[[ Selected passage, beginning ]]
Monday, February 22, 2010

Federal Debt - Built on Compassion, but Dangerous

Sydney M. Williams

Thought of the Day
“Federal Debt – Built on Compassion, but Dangerous”
February 22, 2010

In the introduction to his 1997 book, Hamilton’s Blessing, John Steele Gordon quotes an 18th century British journalist trying to explain the magnitude of Britain’s national debt of ₤272 million, as it was in 1790: the debt was “a sum which the human mind can hardly form an impression. Were it to be laid down in Guineas (a gold coin worth 21 Shillings), it would extend upward of four thousand three hundred miles in length.”

Our debt can be expressed in equally dramatic terms. Yesterday the Space Shuttle Endeavor returned from sixteen days in orbit with the International Space Station, a trip that covered 5.7 million miles. If the astronauts had tossed out the window $250,000 for every mile they traveled, the total dropped would approximate our $14 trillion debt.

As a percent of GDP, the Federal debt, the current budget and the deficit are at the highest levels since World War II.

For decades Cassandra’s have been preaching the miserable fate that will be ours if we do nothing to reverse this trend that has been in place for the last fifty years. The very fact that these doomsayers have been proven premature and wrong has caused complacency to seep into Washington’s psyche. It is reminiscent of the Aesop story of the boy who cried wolf; when the wolf finally appeared, the boy’s cries went unheeded.

Nobody knows how far this band of debt can be stretched, but we all know there is a point of no return. And, if nothing else, the debt we have accumulated over the past five decades, a time of relative peace and reasonable growth, limits our ability to respond robustly during times of crisis. The current crisis has doubled our deficit in a year. Could we afford to double it again?

More than anything else, our debt is a function of compassion, of a willingness to share the great riches of this Country with those less fortunate. At home, the United States has a welfare system (Social Security, Welfare, Medicare and Medicaid) that increasingly consumes larger and larger portions of our budget – transfer payments that are considered inviolate. Abroad the United States acted as defender of the West during the forty-five-year-long Cold War. We are the first to respond in times of natural disasters. We do more to fund organizations like the IMF and the World Bank than any other country. We are the force and the check book behind the current War on Terror – the beneficiaries of which are free peoples all over the world. The United States is blessed in its natural resources, its climate and its people, but it is also blessed with an unparalleled work ethic and an innovative spirit that has permitted those resources to be converted into wealth.
[[ Selected passage, end ]]
[[ Dataset entries, beginning ]]
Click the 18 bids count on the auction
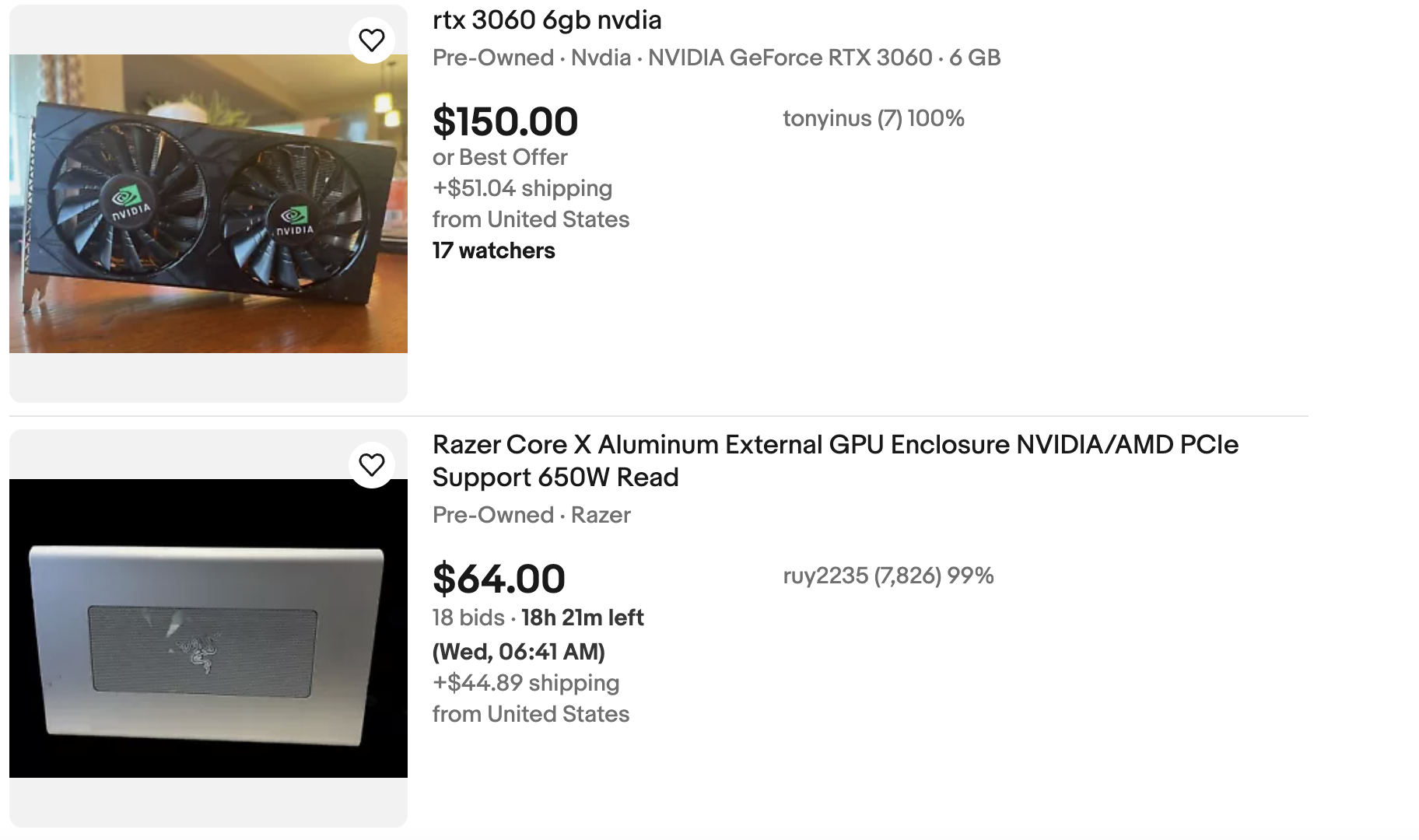 coord(467,618)
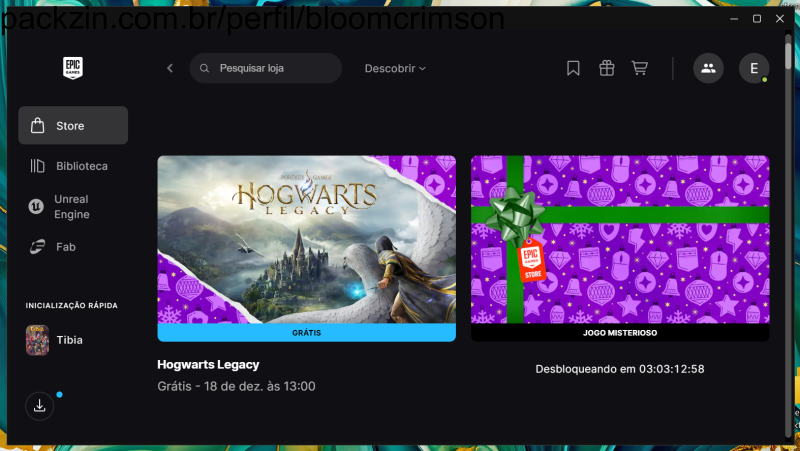Viewport: 800px width, 451px height.
Task: Click the Hogwarts Legacy title link
Action: (208, 364)
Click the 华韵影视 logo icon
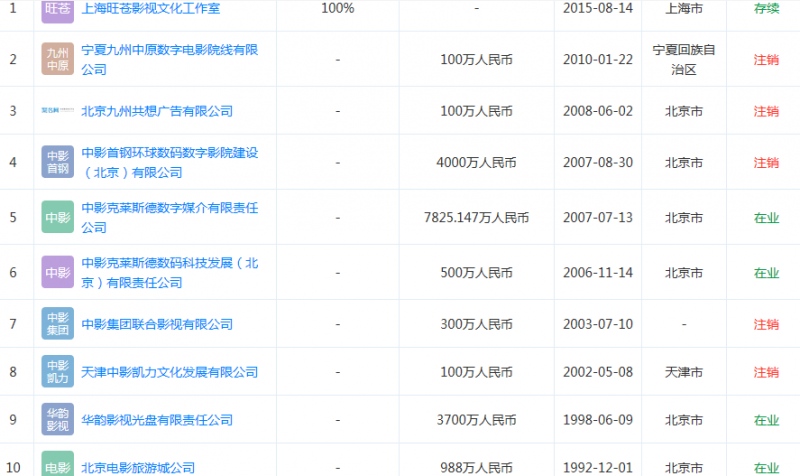Image resolution: width=800 pixels, height=476 pixels. click(x=58, y=420)
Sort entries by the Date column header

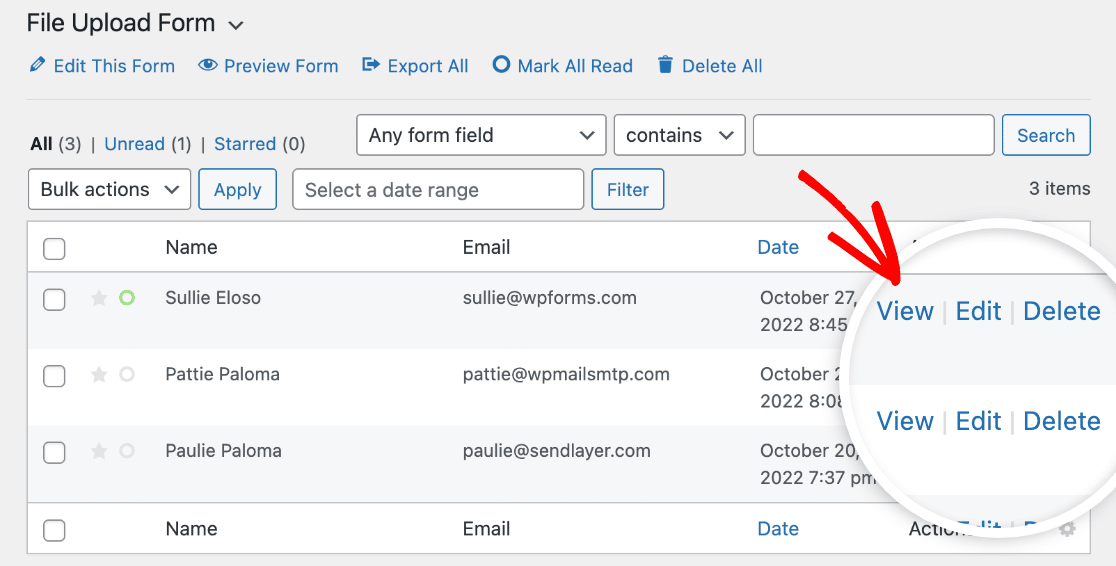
[[ Dataset entries, end ]]
* **Required action A**
Please answer these questions about the federal debt essay:
(i) What does the quoted journalist give as the amount of Britain's national debt in 1790?
(ii) How many miles did the Space Shuttle Endeavor's trip cover?
(iii) How long does the essay say the Cold War lasted?
* **Required action B**
Rewrite the federal debt essay between "Our debt can" and "World War II.", inclusive, substituting "fifteen days" for "sixteen days".

* **Written answer A**
(i) ₤272 million
(ii) 5.7 million miles
(iii) Forty-five years

* **Written answer B**
Our debt can be expressed in equally dramatic terms. Yesterday the Space Shuttle Endeavor returned from fifteen days in orbit with the International Space Station, a trip that covered 5.7 million miles. If the astronauts had tossed out the window $250,000 for every mile they traveled, the total dropped would approximate our $14 trillion debt.

As a percent of GDP, the Federal debt, the current budget and the deficit are at the highest levels since World War II.